Никто из прежних знакомых не узнал бы в этом худом лакее Жана Ленуара. От прежнего провинциального здоровяка осталась только тень. А ведь не прошло еще и двух лет с тех пор, как он совершил свое пешеходное путешествие из далекого люксембургского городка Мюсси ля Вилль в Париж.
Этих двух лет оказалось достаточно и для того, чтобы вытравить из головы молодого люксембуржца мечты о Политехнической школе. Двери почтенного заведения были наглухо закрыты для тех, кто стучался в них, не имея денег и протекции. А расчет Жана на средства и расположение парижского дядюшки оказался неосновательным.

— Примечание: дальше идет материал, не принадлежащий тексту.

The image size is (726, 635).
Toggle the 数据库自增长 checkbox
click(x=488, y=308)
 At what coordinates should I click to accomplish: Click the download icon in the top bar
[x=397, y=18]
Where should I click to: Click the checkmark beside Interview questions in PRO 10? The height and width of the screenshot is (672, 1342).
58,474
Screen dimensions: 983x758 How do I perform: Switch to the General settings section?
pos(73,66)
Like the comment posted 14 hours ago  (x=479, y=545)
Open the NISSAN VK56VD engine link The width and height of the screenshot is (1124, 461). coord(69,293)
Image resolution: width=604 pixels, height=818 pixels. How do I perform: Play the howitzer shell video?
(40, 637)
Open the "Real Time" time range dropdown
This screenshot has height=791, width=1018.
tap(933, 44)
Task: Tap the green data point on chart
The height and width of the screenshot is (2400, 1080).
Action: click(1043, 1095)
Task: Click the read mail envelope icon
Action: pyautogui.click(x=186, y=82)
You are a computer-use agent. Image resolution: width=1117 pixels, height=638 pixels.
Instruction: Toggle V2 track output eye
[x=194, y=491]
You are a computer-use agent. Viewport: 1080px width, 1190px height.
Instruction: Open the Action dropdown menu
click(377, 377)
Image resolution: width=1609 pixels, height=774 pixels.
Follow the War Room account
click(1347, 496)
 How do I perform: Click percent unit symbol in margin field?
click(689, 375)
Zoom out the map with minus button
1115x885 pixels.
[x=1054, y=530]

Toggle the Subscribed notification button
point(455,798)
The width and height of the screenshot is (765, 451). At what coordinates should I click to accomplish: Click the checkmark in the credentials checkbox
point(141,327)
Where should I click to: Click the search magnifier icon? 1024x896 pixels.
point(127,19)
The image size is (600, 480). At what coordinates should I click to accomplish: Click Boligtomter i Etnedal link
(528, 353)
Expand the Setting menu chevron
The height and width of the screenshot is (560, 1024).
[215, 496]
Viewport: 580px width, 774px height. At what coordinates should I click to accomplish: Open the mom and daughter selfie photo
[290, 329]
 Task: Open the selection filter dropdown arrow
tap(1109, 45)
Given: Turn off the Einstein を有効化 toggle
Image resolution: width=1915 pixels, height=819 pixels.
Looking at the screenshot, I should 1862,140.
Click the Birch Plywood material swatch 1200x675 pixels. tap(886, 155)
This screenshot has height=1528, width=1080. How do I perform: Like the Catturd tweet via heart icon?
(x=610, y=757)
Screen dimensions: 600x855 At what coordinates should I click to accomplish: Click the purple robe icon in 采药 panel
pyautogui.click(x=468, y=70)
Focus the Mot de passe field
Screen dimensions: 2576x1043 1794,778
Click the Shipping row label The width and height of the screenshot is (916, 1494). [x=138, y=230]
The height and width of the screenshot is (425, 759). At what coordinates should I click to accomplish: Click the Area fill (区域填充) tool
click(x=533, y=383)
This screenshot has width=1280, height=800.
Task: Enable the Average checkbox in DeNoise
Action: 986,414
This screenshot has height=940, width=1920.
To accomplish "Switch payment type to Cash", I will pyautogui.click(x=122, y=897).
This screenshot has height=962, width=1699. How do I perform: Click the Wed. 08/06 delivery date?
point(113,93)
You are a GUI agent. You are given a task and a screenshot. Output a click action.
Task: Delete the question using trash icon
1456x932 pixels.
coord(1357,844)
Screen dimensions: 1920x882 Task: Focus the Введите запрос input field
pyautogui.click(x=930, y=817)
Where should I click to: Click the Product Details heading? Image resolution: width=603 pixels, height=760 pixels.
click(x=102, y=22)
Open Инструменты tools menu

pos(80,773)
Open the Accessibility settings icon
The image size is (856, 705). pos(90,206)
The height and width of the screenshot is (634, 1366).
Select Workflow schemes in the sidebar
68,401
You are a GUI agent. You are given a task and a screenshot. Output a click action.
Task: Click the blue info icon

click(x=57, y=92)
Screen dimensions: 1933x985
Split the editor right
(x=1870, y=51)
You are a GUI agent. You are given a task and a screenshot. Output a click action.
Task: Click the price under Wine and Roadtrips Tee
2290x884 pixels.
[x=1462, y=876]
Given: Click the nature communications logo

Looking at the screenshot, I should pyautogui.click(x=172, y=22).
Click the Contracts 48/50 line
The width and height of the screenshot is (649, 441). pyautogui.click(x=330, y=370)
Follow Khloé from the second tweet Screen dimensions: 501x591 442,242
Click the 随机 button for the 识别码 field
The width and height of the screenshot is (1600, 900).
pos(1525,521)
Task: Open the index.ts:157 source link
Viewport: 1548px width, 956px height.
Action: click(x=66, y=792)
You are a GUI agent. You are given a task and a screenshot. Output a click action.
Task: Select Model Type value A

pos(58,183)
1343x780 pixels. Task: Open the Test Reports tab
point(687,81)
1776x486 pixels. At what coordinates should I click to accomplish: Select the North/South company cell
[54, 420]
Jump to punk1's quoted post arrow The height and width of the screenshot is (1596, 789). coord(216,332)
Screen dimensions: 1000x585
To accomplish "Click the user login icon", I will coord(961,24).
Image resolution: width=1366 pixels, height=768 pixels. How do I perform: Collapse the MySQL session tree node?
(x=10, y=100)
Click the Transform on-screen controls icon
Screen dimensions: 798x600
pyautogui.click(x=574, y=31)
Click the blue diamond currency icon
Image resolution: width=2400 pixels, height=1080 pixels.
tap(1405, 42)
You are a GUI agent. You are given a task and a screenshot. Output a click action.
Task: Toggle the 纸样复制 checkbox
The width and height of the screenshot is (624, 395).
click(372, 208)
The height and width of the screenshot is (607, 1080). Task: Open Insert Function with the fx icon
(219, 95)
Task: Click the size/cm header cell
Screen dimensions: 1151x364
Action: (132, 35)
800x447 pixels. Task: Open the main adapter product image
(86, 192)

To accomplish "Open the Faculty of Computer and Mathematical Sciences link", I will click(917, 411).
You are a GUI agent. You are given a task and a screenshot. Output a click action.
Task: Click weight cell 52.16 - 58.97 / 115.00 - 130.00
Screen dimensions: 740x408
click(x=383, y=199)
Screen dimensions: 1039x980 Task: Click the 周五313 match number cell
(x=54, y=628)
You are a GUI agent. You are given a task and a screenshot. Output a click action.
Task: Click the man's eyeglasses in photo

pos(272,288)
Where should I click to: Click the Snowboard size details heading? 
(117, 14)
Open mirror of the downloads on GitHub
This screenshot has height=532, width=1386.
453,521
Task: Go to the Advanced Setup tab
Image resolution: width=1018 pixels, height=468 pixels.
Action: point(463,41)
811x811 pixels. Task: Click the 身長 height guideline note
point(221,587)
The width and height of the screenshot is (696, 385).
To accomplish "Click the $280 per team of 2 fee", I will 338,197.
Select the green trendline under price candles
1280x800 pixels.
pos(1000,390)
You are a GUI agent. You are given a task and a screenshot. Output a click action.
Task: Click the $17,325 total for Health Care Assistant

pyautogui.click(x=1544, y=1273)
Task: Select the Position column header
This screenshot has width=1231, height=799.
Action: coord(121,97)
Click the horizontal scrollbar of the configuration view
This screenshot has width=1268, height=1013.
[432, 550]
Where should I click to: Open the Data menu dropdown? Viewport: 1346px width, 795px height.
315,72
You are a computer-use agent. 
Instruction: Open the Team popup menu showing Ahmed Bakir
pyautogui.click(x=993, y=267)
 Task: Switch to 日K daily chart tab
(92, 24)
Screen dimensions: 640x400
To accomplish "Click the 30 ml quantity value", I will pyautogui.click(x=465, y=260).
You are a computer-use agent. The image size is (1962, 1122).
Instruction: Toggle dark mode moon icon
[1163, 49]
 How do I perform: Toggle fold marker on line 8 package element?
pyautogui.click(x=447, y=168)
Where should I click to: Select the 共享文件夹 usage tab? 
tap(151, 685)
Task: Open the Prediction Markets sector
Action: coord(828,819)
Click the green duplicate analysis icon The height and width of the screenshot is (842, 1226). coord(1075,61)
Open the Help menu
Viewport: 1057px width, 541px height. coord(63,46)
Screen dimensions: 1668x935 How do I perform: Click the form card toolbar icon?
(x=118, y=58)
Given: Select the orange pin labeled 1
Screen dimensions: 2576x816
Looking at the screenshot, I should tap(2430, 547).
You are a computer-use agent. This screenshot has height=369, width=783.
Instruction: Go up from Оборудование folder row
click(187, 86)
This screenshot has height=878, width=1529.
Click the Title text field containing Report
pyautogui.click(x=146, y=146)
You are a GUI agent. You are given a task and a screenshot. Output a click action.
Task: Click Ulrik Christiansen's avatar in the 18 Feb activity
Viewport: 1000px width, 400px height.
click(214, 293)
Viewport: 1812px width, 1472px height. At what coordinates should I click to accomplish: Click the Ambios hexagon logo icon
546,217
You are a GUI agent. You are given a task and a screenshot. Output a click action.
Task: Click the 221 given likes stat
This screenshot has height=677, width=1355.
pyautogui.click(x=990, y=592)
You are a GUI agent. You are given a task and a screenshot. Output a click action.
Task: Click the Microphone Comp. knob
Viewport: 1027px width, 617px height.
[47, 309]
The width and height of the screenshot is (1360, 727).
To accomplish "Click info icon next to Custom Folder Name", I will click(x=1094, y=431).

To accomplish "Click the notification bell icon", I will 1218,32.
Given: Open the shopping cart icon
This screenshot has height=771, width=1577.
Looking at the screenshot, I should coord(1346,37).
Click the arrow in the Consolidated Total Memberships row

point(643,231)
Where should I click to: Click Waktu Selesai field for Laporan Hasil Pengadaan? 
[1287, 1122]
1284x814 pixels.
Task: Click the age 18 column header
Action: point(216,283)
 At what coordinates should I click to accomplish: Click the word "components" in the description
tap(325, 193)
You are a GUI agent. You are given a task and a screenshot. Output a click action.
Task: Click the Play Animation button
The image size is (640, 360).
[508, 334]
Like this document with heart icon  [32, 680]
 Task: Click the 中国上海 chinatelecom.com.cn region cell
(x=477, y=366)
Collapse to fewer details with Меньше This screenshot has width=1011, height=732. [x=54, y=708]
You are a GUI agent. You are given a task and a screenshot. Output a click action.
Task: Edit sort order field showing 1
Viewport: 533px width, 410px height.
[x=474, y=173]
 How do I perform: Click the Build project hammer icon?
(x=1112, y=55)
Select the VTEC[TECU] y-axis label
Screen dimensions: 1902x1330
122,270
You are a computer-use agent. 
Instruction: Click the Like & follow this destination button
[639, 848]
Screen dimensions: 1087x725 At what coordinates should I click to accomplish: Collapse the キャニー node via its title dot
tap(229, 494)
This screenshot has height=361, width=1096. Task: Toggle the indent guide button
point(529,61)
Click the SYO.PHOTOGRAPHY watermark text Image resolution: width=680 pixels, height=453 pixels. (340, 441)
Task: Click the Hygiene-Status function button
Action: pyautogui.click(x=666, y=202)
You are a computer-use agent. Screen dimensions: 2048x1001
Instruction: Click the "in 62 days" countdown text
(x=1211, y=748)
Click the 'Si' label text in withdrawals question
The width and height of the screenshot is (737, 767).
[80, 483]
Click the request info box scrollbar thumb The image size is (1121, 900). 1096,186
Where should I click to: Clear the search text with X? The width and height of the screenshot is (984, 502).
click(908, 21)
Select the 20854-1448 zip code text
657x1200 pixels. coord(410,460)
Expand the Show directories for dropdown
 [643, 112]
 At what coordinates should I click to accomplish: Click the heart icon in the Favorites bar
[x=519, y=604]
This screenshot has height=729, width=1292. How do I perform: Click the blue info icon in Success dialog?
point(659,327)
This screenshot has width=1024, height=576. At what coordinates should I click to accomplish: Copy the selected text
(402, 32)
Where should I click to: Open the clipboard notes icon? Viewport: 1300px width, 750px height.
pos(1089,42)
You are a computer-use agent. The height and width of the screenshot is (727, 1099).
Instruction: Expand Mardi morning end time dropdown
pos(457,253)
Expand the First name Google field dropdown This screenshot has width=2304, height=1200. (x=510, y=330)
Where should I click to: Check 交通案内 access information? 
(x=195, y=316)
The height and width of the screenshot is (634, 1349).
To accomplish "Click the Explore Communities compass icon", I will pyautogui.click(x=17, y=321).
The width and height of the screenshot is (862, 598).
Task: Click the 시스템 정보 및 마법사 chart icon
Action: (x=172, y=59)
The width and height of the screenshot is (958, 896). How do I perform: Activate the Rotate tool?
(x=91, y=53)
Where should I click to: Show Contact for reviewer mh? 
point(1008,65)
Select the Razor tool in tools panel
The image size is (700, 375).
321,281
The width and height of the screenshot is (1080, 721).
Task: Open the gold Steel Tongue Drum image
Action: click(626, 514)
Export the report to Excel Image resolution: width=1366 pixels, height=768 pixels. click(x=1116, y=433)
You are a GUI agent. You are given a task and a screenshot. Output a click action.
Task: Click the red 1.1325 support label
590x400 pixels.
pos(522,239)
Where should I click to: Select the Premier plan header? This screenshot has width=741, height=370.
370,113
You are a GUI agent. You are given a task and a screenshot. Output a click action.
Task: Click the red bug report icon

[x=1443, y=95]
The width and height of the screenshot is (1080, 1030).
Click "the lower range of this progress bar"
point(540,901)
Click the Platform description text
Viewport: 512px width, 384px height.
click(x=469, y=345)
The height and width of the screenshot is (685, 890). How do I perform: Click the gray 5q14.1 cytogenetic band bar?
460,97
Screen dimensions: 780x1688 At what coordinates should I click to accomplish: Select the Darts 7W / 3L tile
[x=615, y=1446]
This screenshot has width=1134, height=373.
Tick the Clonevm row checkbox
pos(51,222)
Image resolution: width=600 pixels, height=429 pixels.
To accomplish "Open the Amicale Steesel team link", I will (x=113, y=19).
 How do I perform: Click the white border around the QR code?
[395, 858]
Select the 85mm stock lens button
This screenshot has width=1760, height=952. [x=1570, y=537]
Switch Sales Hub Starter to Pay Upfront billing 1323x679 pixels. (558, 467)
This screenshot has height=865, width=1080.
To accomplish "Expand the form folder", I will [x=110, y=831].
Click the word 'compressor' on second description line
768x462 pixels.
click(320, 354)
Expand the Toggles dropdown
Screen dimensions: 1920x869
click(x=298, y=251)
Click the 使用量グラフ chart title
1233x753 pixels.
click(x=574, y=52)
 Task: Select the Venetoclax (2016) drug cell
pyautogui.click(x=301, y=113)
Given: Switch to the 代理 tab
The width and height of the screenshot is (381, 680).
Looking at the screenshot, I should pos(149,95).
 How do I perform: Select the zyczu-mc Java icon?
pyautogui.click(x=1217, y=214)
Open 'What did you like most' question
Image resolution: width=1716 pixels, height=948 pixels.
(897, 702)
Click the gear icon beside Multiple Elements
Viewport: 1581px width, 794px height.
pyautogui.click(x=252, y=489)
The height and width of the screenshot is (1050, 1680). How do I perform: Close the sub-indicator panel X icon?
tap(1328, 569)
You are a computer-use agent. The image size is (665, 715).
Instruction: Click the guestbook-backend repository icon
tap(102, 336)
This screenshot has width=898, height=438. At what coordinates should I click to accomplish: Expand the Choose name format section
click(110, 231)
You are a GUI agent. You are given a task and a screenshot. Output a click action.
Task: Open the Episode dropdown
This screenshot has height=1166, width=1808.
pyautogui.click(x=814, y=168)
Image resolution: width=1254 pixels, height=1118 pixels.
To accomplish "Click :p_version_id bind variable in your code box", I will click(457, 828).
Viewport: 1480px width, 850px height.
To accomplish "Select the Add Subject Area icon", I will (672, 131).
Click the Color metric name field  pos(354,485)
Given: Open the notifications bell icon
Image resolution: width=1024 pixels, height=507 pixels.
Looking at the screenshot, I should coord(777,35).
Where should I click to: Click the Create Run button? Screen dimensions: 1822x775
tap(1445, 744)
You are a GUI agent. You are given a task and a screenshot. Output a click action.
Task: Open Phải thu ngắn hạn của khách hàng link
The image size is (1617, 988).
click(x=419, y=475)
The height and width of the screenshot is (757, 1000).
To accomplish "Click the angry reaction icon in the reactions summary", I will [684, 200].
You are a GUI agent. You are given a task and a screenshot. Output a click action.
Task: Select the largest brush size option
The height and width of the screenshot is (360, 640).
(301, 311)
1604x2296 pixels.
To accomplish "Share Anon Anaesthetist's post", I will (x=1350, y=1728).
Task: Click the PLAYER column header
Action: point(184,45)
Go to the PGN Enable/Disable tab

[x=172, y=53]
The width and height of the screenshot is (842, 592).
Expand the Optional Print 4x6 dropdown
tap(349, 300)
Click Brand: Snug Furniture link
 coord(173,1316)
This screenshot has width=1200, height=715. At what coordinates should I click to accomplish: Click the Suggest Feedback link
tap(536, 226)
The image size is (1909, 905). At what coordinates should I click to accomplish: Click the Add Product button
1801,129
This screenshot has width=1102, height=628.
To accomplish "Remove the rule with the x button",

Страна переживала эпоху расцвета июльской монархии, царства финансовой аристократии, возглавляемой первым акционером и директором анонимной промышленной компании «Франция» — его величеством королем Людовиком-Филиппом. Бурный рост промышленности, усиленное строительство путей сообщения, и в первую очередь железных дорог, — все это требовало от занятого своей карьерой инженера Морелля, парижского дядюшки Жана, напряжения всех сил. До племянника ли ему было?
Лозунг Гизо «обогащайтесь, трудясь» Морелль понимал так же, как понимали его все финансисты, как понимали банкиры, то есть вся буржуазия: «обогащайтесь» — это относится к одной части Франции, именно к ним; «трудитесь» — это предназначено другим французам, тем, кто не вошел в избирательные списки, городскому пролетариату и крестьянам.
И дядя Ленуара спешил обогащаться. Выслав своему юному провинциальному родственнику два пятифранковика, он велел лакею передать, что благодарит за внимание, но просит больше не справляться о его здоровье…
Месяц прошатался Жан по парижским улицам. Познав лишения безработного чудака, он ухватился за первое, что подвернулось, и вот уже скоро два года, как выполнял обязанности гарсона в ресторане метра Юннэ.
В «Холостом парижанине» были две комнаты, предназначенные для постоянных клиентов. Первую, просторную, отвели многочисленным приверженцам «партии движения». Мелкие буржуа делились здесь своими сомнениями к планами разрушения ростовщической блокады финансовой аристократии и промышленных феодалов. Задняя, маленькая, комната служила пристанищем для сторонников многочисленных утопических теорий. Здесь происходили дебаты, расцветавшие махровым цветом красноречия, столь же блистательного, сколь и бесплодного.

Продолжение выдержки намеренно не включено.